═══ ПРЕДОСТАВЛЕННЫЙ ОТРЫВОК
78
И. С. АКСАКОВУ

23 марта 1875 г., Петербург.

Я получил Ваше письмо, уважаемый Иван Сергеевич, и имею побуждение отвечать на него сию же минуту: дело в том, что я позавчера отдал Базунову сверточек, подписанный на Ваше имя в Москву, и просил переслать это в магазин Соловьева. В этом тючке 4 экз<емпляра> нового издания «Захудалого рода»: 1) для Вас, 2) для Ю. Ф. Самарина, 3) для Влад<имира> Петр<овича> Бегичева и 4) для К. В. Щепиной, которая просит меня подарить ей какую-нибудь книгу моей стряпни. О посылке Юрию Федоровичу оговорюсь, что хотя я лично его и не знаю, но слишком хорошо знаю его как писателя и потому, кажется, могу послать ему книгу?.. А впрочем, Вы ему скажите, что я извиняюсь перед ним за этот поступок, а совершаю его от избытка сердца. Что же касается экземпляра, посылаемого Бегичеву, то отошлите, пожалуйста, эту книжечку Киселевой (дочери Бегичева), которая живет в одном доме с Вами. Если же она теперь не живет там, то вручите книжку при случае Конст<антину> Шиловскому или, наконец, всего проще — оставьте ее у себя, пока Бегичев пришлет за нею.

Но эти распорядки уладятся, а напишете ли Вы мне: как покажется Вам 2-я часть «Захудалых» в моем, а не в катковском сочинении? Мне очень совестно просить Вас пересматривать книгу, которая уже не имеет для Вас интереса новизны, но я не могу отказать себе в

387

пламенном желании знать Ваше мнение, прав или не прав я был, остановив печатание романа? Я не говорю о принципе, но прав или не прав был я просто в рассуждении достоинств романа? Мои друзья имеют не одинакое об этом мнение, но все их мнения в сем деле для меня не имеют значения, а Ваше, напротив, значит очень много. Не откажите мне в этом, дорогой и милостивый праведник русского слова! Ваше мнение и мнение Щебальского я признаю для себя судом, против которого не прореку, не возоплю, ибо верю бесповоротно в его и Ваше доброе ко мне расположение и прямоту. Мне кажется, что перекрещивать Жиго в Жиро не было никакой надобности; что уничтожать памфлет Рогожина против Хотетовой (А. А. Орловой) не было нужды; что от перемены мною сочиненной для нее фамилия Хотетова в Хоботову дело ничего не выигрывало; что старой княгине можно было дозволить увлечься раздариванием дочери всего дорогого, причем дело дошло до подаренья ей самой Ольги Федотовны, и пр., и пр. — Вообще: скажите Ваше прямое, аксаковское слово, и оно будет мне мило. Дмитрий Самарин, встретясь со мною недавно у Щербатовых (Александра Петр<овича>), сказал мне, что, памятуя «Захудалый род», он помнит и «огромную утрировку, допущенную в лице Дон-Кихота Рогожина». Когда бы мне это говорил петербургский сановник или даже писатель реальной школы, я бы не обратил на это внимания, но Дмитрий Самарин ведь не мог же не знать наших чудаков, которыми кишели мелкопоместные губернии (например, Курская и юго-западные уезды Орловской, где я родился и вырос). Дон-Кихот лицо почти списанное с памятного мне в детстве кромского дворянина и помещика 17 душ Ильи Ив<ановича> Козюлькина, который вечно странствовал, а приют имел у Анны Н. Зиновьевой. Он был очень благороден и честен до того, что требовал, чтобы у него в указе об отставке после слова «холост» было дописано: «но детей имеет». Он служил попечит<елем> хлеб<ного> магаз<ина> и замерз в поле, изображая среди метели Манфреда. Почему этих чудаков нельзя вывести, чтобы сейчас даже хорошие люди не закричали, что «это утрировка»? А я утверждаю, что тут утрировки нет. Кто же прав? Однако интересно знать, что Вы об этом скажете?
══════
═══ НАБОР МАТЕРИАЛА
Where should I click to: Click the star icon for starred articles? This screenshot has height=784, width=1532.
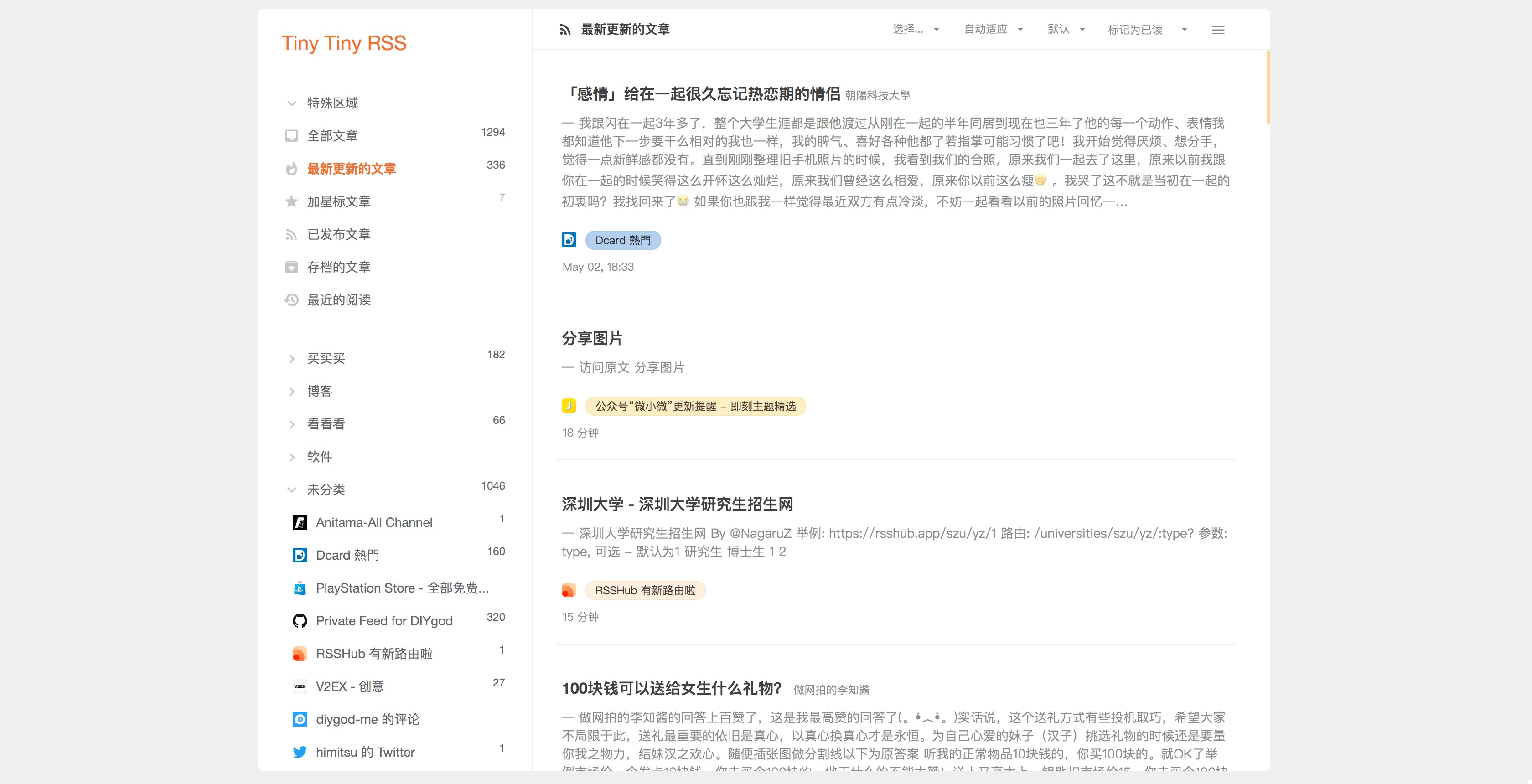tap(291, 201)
══════
═══ НАБОР МАТЕРИАЛА
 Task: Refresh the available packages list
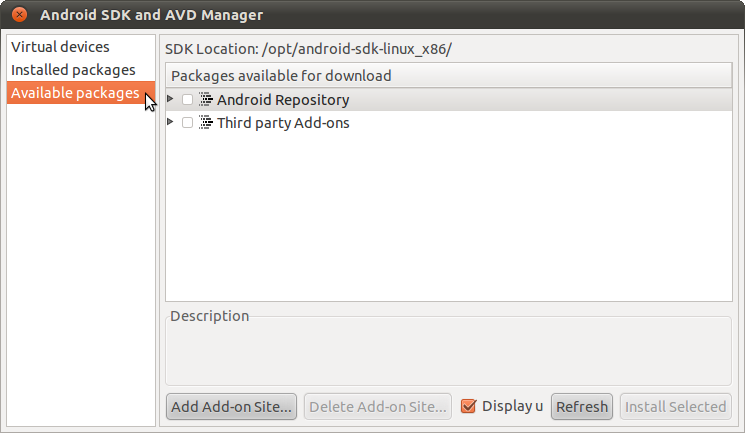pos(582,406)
══════
ЧТО ТРЕБУЕТСЯ: Изложите кратко в виде списка абзац письма, начинающийся словами «Я получил Ваше письмо», сохранив его основные факты. Опирайтесь только на письмо, не привлекая материал.

РЕШЕНИЕ:
- Ответ на письмо Ивана Сергеевича пишется сразу же по его получении.
- Позавчера Базунову передан сверток на имя Аксакова в Москву с просьбой переслать его в магазин Соловьева.
- В свертке 4 экземпляра нового издания «Захудалого рода»: для Аксакова, Ю. Ф. Самарина, В. П. Бегичева и К. В. Щепиной, которая просила подарить ей какую-нибудь книгу.
- Лично с Ю. Ф. Самариным знакомства нет, но он хорошо известен как писатель. Аксакова просят передать ему извинение за этот поступок, совершаемый от избытка сердца.
- Экземпляр Бегичева следует передать его дочери Киселевой, живущей в одном доме с Аксаковым. Если она там больше не живет, книгу можно вручить при случае Константину Шиловскому или оставить у себя, пока Бегичев за ней не пришлет.